- A. O. Huntley Barn
- U.S. National Register of Historic Places
- Nearest city: Cuprum, Idaho
- Coordinates: 45°04′11″N 116°43′09″W﻿ / ﻿45.06972°N 116.71917°W
- Area: less than one acre
- Built: 1902
- NRHP reference No.: 78001040
- Added to NRHP: November 14, 1978

= A. O. Huntley Barn =

Historic barn in Adams County, Idaho, US

The A. O. Huntley Barn, in Adams County, Idaho, near Cuprum, Idaho, was built in 1902. It was listed on the National Register of Historic Places in 1978.

It is a three-story barn with board and batten siding and a steep gambrel roof. The building is more than 100 ft long and 40 ft wide. It has a braced frame construction and rests upon a raised concrete foundation.

The basement floor level has a concrete floor covered with soil, and is where cattle were housed. The first floor is supported by 1x12 in beams. The roof is supported by 11 braced beams.

The west side of the barn has a shed-roofed lean-to. A wing that originally extended from the north side has collapsed and been removed.
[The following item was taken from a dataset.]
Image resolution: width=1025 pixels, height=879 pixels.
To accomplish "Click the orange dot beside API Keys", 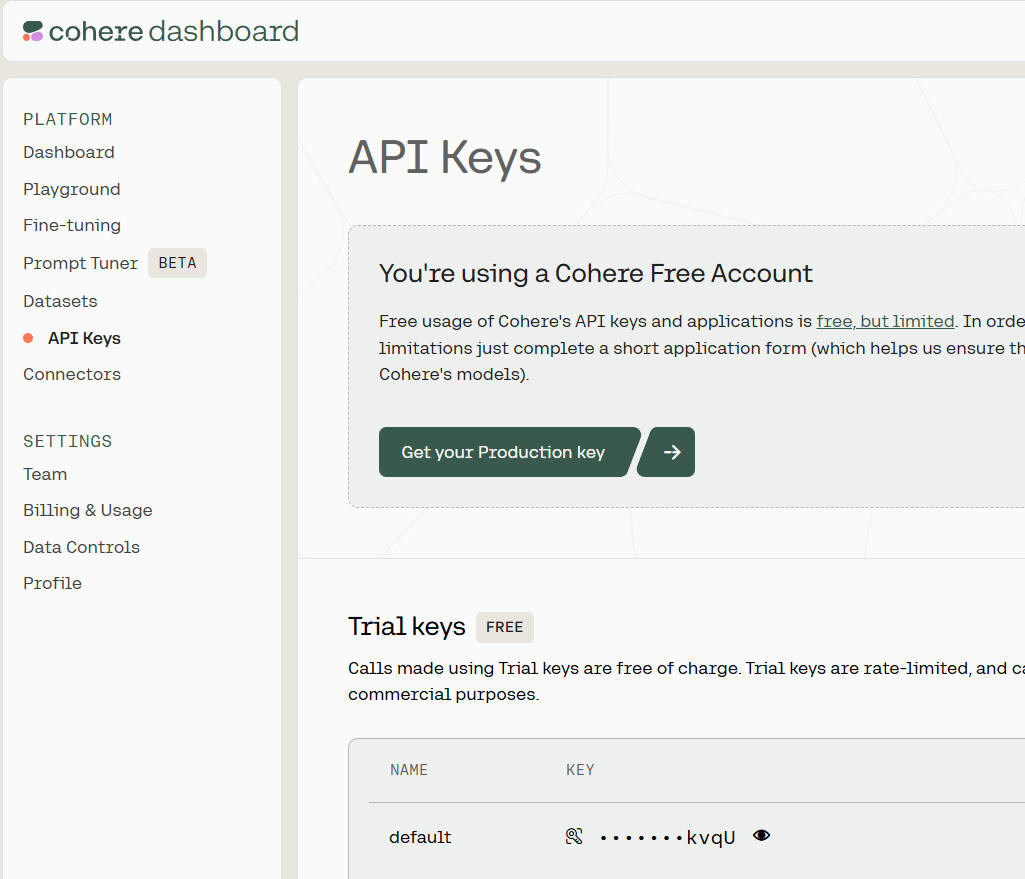I will pos(28,338).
Its National Register nomination assesses it as:architecturally significant as one of the largest barns of its period in Idaho. It is one of the few remaining three-story barns in the state. Locally it is the largest structure in the Cuprum area. It stands in spacious meadows, surrounded by forest, at the intersection of the road which leads to Cuprum and the Kleinschmidt grade. Set at this major intersection, and being the largest building within a forty mile-radius, it is the major architectural landmark in the Cuprum area.